De acordo com os autos, em dezembro de 2005, o cliente estacionou o carro no estabelecimento e quando se preparava para sair do veículo foi abordado por um homem, armado, que o fez entregar o carro. O autor da ação foi à Polícia, que fez B.O (Boletim de Ocorrência) do fato.

A vítima tentou resolver a situação com o estabelecimento, mas não alcançaram um acordo. O cliente ingressou então na Justiça pedindo uma indenização por danos materiais de R$40.900,00 correspondentes ao valor do veículo na ocasião do roubo, além de indenização de R$10.000,00 por danos morais.

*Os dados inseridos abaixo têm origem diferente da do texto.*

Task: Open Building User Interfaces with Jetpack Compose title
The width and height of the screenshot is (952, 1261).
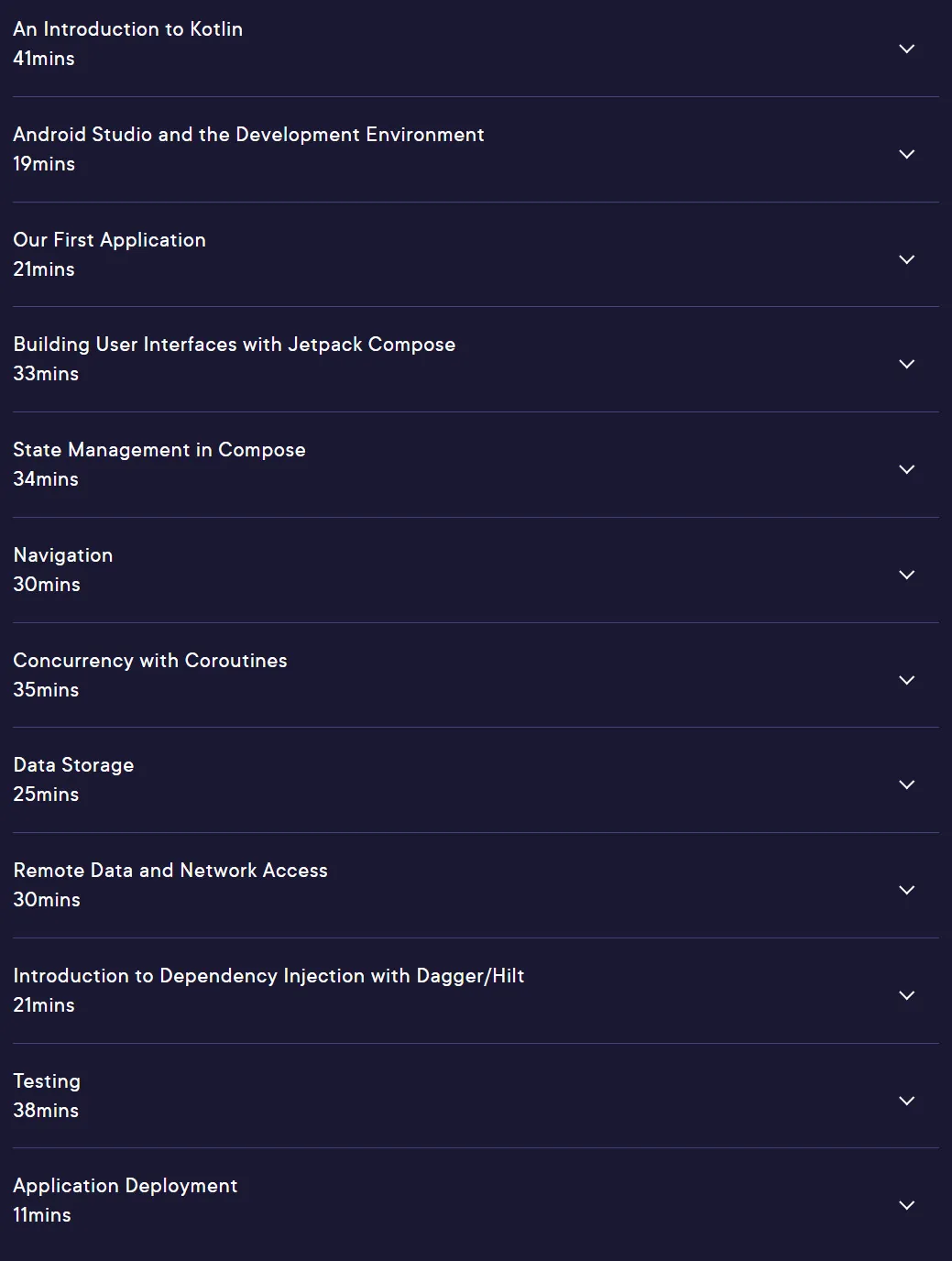Action: coord(235,345)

O estacionamento tentou se isentar de responsabilidade, dizendo que o contrato firmado entre ele e o supermercado prevê que a administração do estacionamento é de 7h às 19h. De acordo com o processo, o roubo ocorreu às 21h. Alegou também que, durante o horário de funcionamento, há controle de entrada e saída de veículos, com fornecimento de tíquete e registro mecânico, além da presença de seguranças que fazem ronda no local. Por fim, não concordou com o valor da indenização por danos materiais pedido pelo autor por considerá-lo excessivo.

Já o supermercado alegou que o B.O. não é o suficiente para o autor comprovar que o veículo esteve no estacionamento. Por isso, não podia ser responsabilizado civilmente pelos prejuízos sofridos pelo proprietário do automóvel. Afirmou ainda que, por se tratar de assalto à mão armada, verifica-se a ocorrência de acontecimento imprevisto, o que o isenta de qualquer responsabilidade por razão de força maior. Também não concordou com o valor dos danos materiais, já que o preço de tabela do veículo seria R$30.017. Por fim, afirmou que os danos morais não estavam caracterizados.

O juiz considerou os réus parcialmente culpados. Segundo o magistrado, Tendo em vista as provas presentes no processo e as testemunhas, ficou claro que, diante da ameaça de uma arma de fogo, o autor realmente teve o carro roubado dentro do estacionamento do supermercado. Ficou provado também que os seguranças do estacionamento informaram à vítima que a empresa tinha seguro e que arcaria com os prejuízos do proprietário. O magistrado entendeu que se o estacionamento estava funcionando, mesmo fora do horário, tinha por obrigação zelar pelo veículo.

Em relação ao valor do dano material, o juiz levou em conta a comprovação de que o veículo, comprado por R$40.900, pertencia ao cliente. Considerando-se o período de maio a dezembro, quando o carro foi roubado, a natural desvalorização por uso e o preço de tabela, o dano material foi estabelecido em R$35.017.

Quanto ao dano moral, o magistrado achou justo condenar os réus ao pagamento de R$5.000 de indenização para a vítima. O juiz levou em conta os possíveis transtornos sofridos pela vítima, ao ver o carro sendo roubado mediante ameaça por arma de fogo. Segundo o magistrado, “o valor da indenização não pode ser excessivo a ponto de causar enriquecimento do autor, mas também deve ser o suficiente para evitar que os réus permitam a repetição do fato em suas dependências.”